For one thing, four of the five "losing" industrial stalwarts ended the last fiscal year with more residents than they had twelve months earlier. Yes, more people moved out of these states than moved in. But the number of people born in the states exceeded the number of people dying.

That's right: California's population grew by one percent, Illinois' by half-a-percent, New York's by four-tenths of a percent, and Ohio's by a handful of buckeyes (a tenth of one percent). Michigan, in a sign of the true ravages from the auto industry's failure, actually lost population overall.

Remember your high-school statistics: one should always question the data. The losers, in other words, are gainers.

And that sends our hunt for long-term appreciation in home values in a different direction. Chris Jones, vice president for research of an urban-advocacy group called the Regional Plan Association, points out that big cities are growing and pulling their close-in suburbs along -- even if those suburbs sit in neighboring states.

"State boundaries have little correlation with the economic regions that drive migration," Jones said. "They don't tell you a lot about very big differences within the states."

The Census Bureau concedes that it has not broken down the changes in population to show whether cities in "loser" states are getting bigger or rural areas in "gainer" states are getting smaller. It will produce that data in May 2010, a Census spokesperson told me.

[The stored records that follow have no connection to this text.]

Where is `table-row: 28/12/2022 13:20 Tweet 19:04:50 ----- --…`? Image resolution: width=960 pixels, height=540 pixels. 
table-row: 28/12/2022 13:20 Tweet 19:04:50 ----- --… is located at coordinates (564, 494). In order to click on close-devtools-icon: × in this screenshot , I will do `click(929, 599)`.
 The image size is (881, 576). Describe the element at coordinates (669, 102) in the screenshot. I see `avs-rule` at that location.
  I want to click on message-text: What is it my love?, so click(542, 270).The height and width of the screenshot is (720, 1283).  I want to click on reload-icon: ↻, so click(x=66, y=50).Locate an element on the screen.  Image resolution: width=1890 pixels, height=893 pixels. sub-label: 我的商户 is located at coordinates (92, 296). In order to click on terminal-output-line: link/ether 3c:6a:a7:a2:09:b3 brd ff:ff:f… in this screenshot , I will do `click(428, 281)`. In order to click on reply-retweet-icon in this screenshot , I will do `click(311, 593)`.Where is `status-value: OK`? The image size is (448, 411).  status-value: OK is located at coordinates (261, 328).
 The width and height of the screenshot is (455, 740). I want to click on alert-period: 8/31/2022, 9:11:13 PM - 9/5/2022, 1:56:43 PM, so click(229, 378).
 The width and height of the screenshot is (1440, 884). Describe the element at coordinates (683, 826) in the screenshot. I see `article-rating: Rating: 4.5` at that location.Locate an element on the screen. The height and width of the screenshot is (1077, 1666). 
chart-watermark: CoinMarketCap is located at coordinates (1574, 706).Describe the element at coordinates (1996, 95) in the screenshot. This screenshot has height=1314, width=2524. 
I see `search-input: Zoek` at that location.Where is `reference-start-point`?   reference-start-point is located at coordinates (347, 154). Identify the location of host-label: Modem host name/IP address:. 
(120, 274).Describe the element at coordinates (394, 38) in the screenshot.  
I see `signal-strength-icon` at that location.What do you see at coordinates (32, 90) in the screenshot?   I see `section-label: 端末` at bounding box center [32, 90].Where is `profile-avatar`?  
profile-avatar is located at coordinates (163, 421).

The biggest total population gainers? Texas, North Carolina, Georgia, Florida and Washington state. The common thread among the winners is that they have fast-growing cities with satellite suburbs, fueled by boomers and empty-nesters move back to spruced-up downtowns. Texas, for example, claims three major urban centers that are all working to make their neighborhoods more transit and pedestrian-friendly and revitalize their downtowns.

Even Nevada, despite its real estate crisis, grew by one percent as Las Vegas became a more diversified economy with more downtown living.

"The types of public spaces and recreation that are traditionally in cities are much more aligned with consumer preference trends than they were 20 years ago," said Jones. "You have an aging population of baby boomers looking for a home that's smaller and more convenient to amenities and transit."

Add to that the fact that many people are marrying and having kids later than they used to, and suddenly cities -- not states -- start looking like the interesting variable. A vibrant metropolitan center with close-in suburbs that lie across state lines teaches us more, perhaps, than counting U-Hauls that drive across state lines.